Saturday, September 01, 2007

A Cultural Phenomenon

School starts Tuesday, the day after Labor Day, but high school football season started last night.

It's a big deal in these small towns. Really, a BIG deal.

Corvallis has been working hard all summer to get the new football field completed in time for last night's big game. The sod was laid; the bleachers, concession stand and announcer's booth were constructed; the goal posts were raised; fences were put up; and finally, the lines were painted on. They made it just in time.
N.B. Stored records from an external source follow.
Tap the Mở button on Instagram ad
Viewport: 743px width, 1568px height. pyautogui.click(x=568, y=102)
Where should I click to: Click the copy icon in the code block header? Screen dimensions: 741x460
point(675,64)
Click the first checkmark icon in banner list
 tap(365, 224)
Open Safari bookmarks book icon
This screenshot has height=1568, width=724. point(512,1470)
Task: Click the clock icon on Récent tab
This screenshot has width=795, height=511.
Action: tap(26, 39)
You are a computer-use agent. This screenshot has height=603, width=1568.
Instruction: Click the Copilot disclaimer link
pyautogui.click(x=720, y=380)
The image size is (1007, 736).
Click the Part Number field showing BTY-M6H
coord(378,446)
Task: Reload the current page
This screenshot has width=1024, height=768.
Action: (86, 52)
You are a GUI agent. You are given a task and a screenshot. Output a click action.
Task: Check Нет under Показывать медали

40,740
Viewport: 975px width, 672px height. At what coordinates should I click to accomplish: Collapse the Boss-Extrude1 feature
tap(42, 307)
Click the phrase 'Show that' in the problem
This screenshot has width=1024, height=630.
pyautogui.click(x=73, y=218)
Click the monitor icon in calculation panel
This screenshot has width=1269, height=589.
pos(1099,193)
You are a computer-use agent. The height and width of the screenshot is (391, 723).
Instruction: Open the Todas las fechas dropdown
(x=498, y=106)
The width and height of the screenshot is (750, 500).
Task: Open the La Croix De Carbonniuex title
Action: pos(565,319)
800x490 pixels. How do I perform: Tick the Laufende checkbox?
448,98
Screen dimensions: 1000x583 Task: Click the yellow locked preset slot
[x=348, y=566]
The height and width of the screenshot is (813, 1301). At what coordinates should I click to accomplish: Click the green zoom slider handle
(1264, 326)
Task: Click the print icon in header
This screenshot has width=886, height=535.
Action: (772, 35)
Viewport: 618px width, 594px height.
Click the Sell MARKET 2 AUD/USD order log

Last night was a party. I think the whole town came out. There was a barbeque in the park next to the field with free hot dogs, chips and drinks. The stands were packed early, leaving standing room only for those who showed up at game time instead of half an hour early. The team had shiny new uniforms and helmets to show off as they crashed through the big paper banner held held by the bubbly cheerleaders. A team of seven skydivers jumped out of a plane high overhead and landed on the fifty-yard line, the last of whom had jumped with the official game ball in his arms and handed it off to the referree. A color guard unit dispatched by the local VFW post carried the flag solemnly onto the field. A teenage girl (one of my camp kids from this summer) managed to stay on key for almost the entire national anthem.

And the crowd went wild.

Actually, everyone went wild except for the older gentleman seated on the bleachers next to Andy and me. From what I could figure out, he had brought his middle school age grandson and two of his buddies to the game with him. The boys had slipped into the stadium several rows down from us, half way through The Star-Spangled Banner. He called to them through the din, "Jacob! The next time we are at a game, I'd better see you boys standing here respectfully with your hands over your hearts for the national anthem! And those damn baseball caps had better come off your heads, too!"

The boys looked duly apologetic, then grinned when Grandpa continued growling, only this time reaching into his back pocket for his wallet. "Now go down there and buy yourselves some soda pop from the concession stand. Get four of 'em; I want one, too. And make 'em mediums! We don't need none of this 'large' business."

The public address system blared the wrestling theme song, "Let's Get Ready to Rumble."

The place was jumping with excitement.

The middle school boys returned with the pop and passed one up through the crowd to Grandpa along with his change.

The whistle blew for the kickoff, and the first play of the first game was underway. The volume quieted significantly, though, when our jittery home team fumbled the kick return and the other team managed to convert the turnover into a touchdown. Ouch--that was not how the first game on the new field was supposed to start.

The middle schoolers looked around restlessly, sipping their pop from straws.

"Grandpa," Jacob called, "can we go down and hang out under the bleachers?"

"No!" came the gruff reply. "We came here tonight to watch a ball game, and that's just what we're going to do. Now you boys just sit down and get comfortable!"

Meanwhile, a swift-footed Corvallis boy had broken a tackle and was running the length of the field with several defenders in hot pursuit. The crowd leapt to their feet, apparently attempting to propel the young man forward with the sheer volume of their cheers. It worked. Touchdown. Grandpa nearly spilled his pop in the excitement. Less than two minutes had passed and the score was tied at seven. We were back in the game.

After only one quarter of play, I was done--just not feeling well at all, but glad i had at least made an appearance. If you want to work with teenagers, this is just what you do on Friday nights in Autumn. Andy left to drive up to Stevensville to likewise make an appearance at that game. I gathered the kids to walk back home, only two blocks away.

I haven't heard what the final score was (and honestly, I don't really care), but from our apartment, we could hear the crowd erupt in unison into wild cheers several more times over the next hour and a half or so. It seriously sounded like the Superbowl.

Ah, rural life.

3 comments:

AmberJ said...

Having grown up in a small town, i miss those nights. Seeing everyone you know -- and most you saw just a few hours prior at school -- and cheering on the team like they were as famous as the NFL team we all watch on Sunday...

Good times.

AmberJ said...

although its never as enjoyable when you're not feeling well. Sorry you're sick!

Anonymous said...

That's a big diff between Canada and the U.S. We don't come out to high school sporting events very much. One small exception was Ron and Jon's New Norway High School baskedball. The next town (in the same county) was their greatest rival. Whoever won would go all the way to Provincials!

Hockey is not played at schools (costs, and insurance reasons) or it might be better attended. Hockey kids travel long distances to play so not a lot of parents, let alone others, attend games. Even home games can be at bad hours like early Sat or Sun morning.

So we sit at home and watch professionals do their sports for our entertainment.